I'm trying to run a Python script using Spark (1.6.1) on an Hadoop cluster (2.4.2). The cluster was installed, configured and managed using Ambari (2.2.1.1).

I have a cluster of 4 nodes (each 40Gb HD-8 cores-16Gb RAM).

My script uses sklearn lib: so in order to parallelize it on spark I use spark_sklearn lib (see it on https://databricks.com/blog/2016/02/08/auto-scaling-scikit-learn-with-spark.html).

At this point I tried to run the script with:

spark-submit spark_example.py --master yarn --deploy-mode client --num-executors 8 --num-executor-core 4 --executor-memory 2G

but it runs always on localhost with only one executor.

enter image description here

Also from Ambari dashboard I can see that only one node of the cluster is resource-consuming.

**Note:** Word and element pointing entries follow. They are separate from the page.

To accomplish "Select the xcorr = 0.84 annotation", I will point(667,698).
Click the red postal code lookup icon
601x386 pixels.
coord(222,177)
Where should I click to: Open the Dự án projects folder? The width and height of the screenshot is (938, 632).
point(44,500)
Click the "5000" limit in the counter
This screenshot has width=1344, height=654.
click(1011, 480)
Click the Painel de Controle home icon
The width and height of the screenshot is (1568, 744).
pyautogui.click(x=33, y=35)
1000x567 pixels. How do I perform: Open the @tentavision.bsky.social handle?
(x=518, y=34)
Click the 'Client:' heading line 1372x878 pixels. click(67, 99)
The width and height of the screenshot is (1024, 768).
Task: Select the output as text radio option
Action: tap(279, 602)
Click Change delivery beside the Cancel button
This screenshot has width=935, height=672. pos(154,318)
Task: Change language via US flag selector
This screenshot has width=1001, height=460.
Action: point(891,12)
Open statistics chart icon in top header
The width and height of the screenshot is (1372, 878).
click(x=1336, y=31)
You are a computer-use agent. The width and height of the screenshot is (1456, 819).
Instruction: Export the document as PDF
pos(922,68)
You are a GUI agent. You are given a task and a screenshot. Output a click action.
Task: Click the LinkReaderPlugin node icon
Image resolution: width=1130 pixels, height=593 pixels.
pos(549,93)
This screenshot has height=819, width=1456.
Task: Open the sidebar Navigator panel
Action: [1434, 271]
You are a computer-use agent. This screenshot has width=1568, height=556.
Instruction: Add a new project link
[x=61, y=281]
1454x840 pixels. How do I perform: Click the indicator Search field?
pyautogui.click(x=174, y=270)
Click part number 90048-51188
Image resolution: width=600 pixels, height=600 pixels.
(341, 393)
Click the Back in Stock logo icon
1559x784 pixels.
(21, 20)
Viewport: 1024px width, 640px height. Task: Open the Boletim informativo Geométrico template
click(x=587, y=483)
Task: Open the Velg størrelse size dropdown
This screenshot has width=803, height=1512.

And also trying different configurations (executors, cores) the execution time is the same.

UPDATE

This is Yarn UI Nodes screenshot:

enter image description here

And this is Scheduler Tab:

enter image description here enter image description here

Any ideas?

Thanks a lot

1
can you post screen shot of nodes and scheduler tab of yarn UI also. - banjara
@shekhar I added the image. Is that you want? - Pietro Fragnito
can you submit using "yarn-cluster" instead of "yarn" and see if it makes any difference? - GameOfThrows
@GameOfThrows I just did it, but I found no differences - Pietro Fragnito
@shekhar see my answer :) - Pietro Fragnito

1 Answers

0
votes

I'll respond myself thanks to an answer to the same question on Hortonworks Community.

Setting the parameter MASTER="yarn-cluster" (or MASTER="yarn-client") seems to work: now I see the application reports in Spark History and YARN History UIs.

enter image description here

ps: seems the params passed via command line (e.g.: --num-executors 8--num-executor-core 4--executor-memory 2G) are not taken in consideration. Instead, if I set the executors param in "spark-env template" filed of Ambari, the params are taken in consideration. Anyway now it works :)

I hope this helps someone in the future.